第三十二章(第4/6页)
在过去的一年里,轰炸几乎就没有停歇过。空袭的次数实在是太过频繁,以至于夜间警报声响起时,薇安妮已经懒得带着孩子们躲到地窖储藏间去了。她只是和他们一起躺在床上,紧紧地拥抱着他们,直到听到警报解除的声音或轰炸结束为止。
然而过不了多久,不祥的声音就会再度响起。
薇安妮拍了拍两只手,提醒大家集中注意力。也许一个游戏能够让他们振作起精神。
“空袭是不是又开始了,夫人?”埃米尔问道。如今的他已经六岁了,而且再也没有提起过自己的妈妈。当有人问起这件事情时,他会说她“因为患病死掉了”。就是这样,他已经不记得自己曾经是让·乔治·吕埃勒了。
就像丹尼尔也不记得自己原来是谁一样。
“不,不是空袭。”她说,“其实我觉得这里闷热得难受。”她用力拽了拽松垮的衣领。
“那是因为窗户上的遮光布,夫人。”克劳丁说(她的原名叫作伯纳黛特),“修女说她穿着羊毛道服时感觉自己就像是一条熏火腿。”
孩子们全都笑了起来。
“这可比冬天的寒冷要好受多了。”索菲说道。孩子们纷纷点头表示同意。
“我在想。”薇安妮说道,“今天是个好日子——”
在她还没有想好时,门外就传来了摩托车的声音;紧接着便是脚步声——长筒靴——轰隆隆地沿着石头走廊靠了过来。
所有人都愣住了。
她教室的门被打开了。
冯·李希特走了进来,一边靠近薇安妮,一边摘下头上的帽子,把它塞进了腋窝里。“夫人,”他开口说道,“你能跟我到走廊里借一步说话吗?”
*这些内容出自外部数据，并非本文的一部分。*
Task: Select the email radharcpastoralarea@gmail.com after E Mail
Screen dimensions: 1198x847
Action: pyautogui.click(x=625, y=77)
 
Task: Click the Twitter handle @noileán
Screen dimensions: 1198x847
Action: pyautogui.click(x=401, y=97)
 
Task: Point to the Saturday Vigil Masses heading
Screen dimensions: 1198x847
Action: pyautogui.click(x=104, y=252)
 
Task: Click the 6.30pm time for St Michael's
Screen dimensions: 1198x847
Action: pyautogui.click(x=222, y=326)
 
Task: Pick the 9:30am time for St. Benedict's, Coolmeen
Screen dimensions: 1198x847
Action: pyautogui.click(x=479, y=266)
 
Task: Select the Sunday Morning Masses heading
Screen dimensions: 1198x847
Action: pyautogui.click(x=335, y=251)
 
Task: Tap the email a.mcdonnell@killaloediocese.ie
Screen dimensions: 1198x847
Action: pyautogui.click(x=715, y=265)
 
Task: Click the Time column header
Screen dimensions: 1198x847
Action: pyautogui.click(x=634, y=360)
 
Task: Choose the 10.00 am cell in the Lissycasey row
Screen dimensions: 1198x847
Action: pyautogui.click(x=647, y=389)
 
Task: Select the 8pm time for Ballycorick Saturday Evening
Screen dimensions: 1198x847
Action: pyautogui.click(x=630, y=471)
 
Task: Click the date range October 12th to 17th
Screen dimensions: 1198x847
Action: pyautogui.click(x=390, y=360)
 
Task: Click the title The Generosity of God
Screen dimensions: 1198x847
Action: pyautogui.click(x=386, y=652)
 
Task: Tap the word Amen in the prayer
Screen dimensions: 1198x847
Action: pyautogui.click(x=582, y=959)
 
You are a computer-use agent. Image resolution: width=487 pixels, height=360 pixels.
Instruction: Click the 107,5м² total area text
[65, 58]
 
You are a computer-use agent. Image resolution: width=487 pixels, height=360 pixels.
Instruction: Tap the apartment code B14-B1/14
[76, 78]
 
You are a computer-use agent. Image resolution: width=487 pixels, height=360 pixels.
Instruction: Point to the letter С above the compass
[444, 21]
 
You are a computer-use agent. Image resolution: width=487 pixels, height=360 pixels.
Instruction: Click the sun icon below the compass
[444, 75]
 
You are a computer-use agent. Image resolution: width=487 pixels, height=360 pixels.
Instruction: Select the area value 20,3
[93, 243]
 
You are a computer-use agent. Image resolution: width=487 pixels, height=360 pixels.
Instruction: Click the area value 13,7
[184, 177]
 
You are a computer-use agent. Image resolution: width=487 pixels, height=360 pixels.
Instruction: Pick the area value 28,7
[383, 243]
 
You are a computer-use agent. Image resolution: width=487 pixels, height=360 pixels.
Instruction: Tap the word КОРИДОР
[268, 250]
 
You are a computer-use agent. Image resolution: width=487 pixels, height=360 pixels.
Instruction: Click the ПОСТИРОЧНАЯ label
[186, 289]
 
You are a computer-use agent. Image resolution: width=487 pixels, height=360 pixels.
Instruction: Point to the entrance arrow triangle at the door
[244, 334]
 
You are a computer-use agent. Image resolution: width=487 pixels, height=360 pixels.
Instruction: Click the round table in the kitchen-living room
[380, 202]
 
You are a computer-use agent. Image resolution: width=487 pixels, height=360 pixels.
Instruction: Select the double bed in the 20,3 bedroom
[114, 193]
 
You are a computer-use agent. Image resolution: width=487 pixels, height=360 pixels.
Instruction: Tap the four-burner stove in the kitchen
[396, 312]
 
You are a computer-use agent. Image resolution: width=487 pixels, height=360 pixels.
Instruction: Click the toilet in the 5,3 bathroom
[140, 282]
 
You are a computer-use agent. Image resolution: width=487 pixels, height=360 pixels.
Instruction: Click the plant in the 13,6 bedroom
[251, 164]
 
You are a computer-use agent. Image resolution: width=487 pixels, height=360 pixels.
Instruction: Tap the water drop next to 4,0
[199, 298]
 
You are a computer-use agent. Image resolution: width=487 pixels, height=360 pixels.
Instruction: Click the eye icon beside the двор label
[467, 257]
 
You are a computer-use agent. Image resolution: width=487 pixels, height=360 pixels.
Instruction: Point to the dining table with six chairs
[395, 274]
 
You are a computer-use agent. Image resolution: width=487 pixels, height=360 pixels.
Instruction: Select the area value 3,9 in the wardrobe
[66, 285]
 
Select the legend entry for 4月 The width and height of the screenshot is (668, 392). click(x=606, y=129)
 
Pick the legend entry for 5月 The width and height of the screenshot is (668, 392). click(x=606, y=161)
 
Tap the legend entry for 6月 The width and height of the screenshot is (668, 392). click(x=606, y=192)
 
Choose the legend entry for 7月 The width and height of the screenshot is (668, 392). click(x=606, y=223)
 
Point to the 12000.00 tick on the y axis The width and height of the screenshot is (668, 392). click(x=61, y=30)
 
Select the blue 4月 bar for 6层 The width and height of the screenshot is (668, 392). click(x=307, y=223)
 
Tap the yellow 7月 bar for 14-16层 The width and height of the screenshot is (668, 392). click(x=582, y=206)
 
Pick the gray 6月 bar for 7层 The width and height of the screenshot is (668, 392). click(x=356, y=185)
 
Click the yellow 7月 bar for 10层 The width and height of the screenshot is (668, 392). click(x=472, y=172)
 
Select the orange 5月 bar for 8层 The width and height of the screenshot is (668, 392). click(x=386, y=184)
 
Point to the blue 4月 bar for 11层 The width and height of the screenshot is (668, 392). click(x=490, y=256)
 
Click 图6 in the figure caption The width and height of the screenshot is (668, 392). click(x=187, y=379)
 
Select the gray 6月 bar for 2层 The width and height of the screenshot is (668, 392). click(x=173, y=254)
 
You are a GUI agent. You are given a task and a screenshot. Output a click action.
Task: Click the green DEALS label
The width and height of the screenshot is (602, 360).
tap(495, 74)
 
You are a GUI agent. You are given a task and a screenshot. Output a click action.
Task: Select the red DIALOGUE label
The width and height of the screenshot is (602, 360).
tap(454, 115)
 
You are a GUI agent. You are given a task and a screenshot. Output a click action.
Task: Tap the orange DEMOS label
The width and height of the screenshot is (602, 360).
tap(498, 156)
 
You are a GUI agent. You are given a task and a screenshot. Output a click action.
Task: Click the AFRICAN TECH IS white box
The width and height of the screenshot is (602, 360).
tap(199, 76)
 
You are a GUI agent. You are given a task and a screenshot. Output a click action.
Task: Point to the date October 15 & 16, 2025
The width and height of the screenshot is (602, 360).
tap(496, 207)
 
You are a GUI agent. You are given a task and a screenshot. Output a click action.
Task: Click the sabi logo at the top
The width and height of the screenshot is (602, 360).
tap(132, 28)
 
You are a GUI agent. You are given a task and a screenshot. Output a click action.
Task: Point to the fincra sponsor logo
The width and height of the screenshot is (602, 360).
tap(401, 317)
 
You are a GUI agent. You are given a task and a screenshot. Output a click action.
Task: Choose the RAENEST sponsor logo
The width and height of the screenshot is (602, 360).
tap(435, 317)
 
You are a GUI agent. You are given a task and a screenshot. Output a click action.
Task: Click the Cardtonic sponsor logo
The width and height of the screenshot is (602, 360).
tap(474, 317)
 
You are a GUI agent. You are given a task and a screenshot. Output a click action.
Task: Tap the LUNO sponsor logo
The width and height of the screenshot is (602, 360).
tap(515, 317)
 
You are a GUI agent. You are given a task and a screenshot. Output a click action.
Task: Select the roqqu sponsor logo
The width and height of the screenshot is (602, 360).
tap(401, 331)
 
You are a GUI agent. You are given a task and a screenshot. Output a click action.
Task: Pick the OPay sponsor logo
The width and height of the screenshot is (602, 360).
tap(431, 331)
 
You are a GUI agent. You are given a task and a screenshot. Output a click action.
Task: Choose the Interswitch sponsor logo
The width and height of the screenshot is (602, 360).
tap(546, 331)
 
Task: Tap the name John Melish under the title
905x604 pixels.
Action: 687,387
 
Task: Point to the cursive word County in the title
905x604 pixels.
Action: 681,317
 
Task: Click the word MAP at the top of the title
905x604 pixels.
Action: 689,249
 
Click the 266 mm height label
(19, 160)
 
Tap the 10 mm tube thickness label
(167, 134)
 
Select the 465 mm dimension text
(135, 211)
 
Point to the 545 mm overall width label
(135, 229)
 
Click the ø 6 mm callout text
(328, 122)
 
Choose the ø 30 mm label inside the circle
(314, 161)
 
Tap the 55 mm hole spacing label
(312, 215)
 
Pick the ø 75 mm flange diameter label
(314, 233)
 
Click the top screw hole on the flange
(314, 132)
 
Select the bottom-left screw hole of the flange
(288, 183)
薇安妮点了点头。“稍等,孩子们。”她吩咐着道,“在我离开的时候安静地看会儿书。”
冯·李希特抓住了她的手臂——像是要惩罚她似的,攥得她生疼——领着她走到了教室外面的石头庭院里。附近长满青苔的喷泉发出了潺潺的流水声。
“我是来向你打听一个熟人的,亨利·纳瓦拉。”
薇安妮祈祷自己不要畏缩,“谁,大队长先生?”
“亨利·纳瓦拉。”
“啊,对,旅馆老板。”她握紧了拳头,以防它们颤抖起来。
“你是他的朋友吗?”
薇安妮摇了摇头,“不是,大队长先生。我紧紧是认识他而已。这个镇子不大。”
冯·李希特审视了她一番,“如果你在这么小的事情上都要对我撒谎,那我可能就要怀疑你还对我隐瞒过什么事情了。”
“大队长先生,不是的——”
“有人看见过你和他在一起。”他的呼吸里充满了啤酒和培根的味道,眼睛眯成了一条缝。
他会杀了我的——她第一次产生了这种想法。这么长时间以来,她一直都小心翼翼,从不会反抗或蔑视他,更尽力不与他进行眼神的交流。但在过去的几个星期里,他开始变得反复无常、无法预测。
“这个镇子不大,但是——”
“他因为帮助敌人而被逮捕了,夫人。”
“哦。”她应和道。
“我会和你多聊聊这件事情的,夫人。在一个没有窗户的小房间里,相信我,我会从你的嘴里得到真相的,我会搞清楚你是否和他是一伙儿的。”
“我?”
他的手攥得更紧了,以至于她感觉自己的骨头都要裂开了。“如果我发现你知道此事,会狠狠地审问你的孩子……然后把你们全都送进弗雷内斯监狱。”
“别伤害他们,我求你了。”
这是她第一次恳求他。听到她声音里的绝望,他挺直了身子,呼吸也加快了。这一刻还是到来了,清晰得如同他蓝色的眼睛:性欲。在这一年半多的时间里,她在他的面前一直表现得小心谨慎,举止打扮像只小小的鹪鹩一样,从不会引起他的注意,除了是或不是、大队长先生之外也从没有用过任何其他的字眼。此时此刻,就在那一瞬间,所有的努力全都付诸东流了。她暴露出了自己的脆弱,被他抓了个正着。现在他知道该如何伤害她了。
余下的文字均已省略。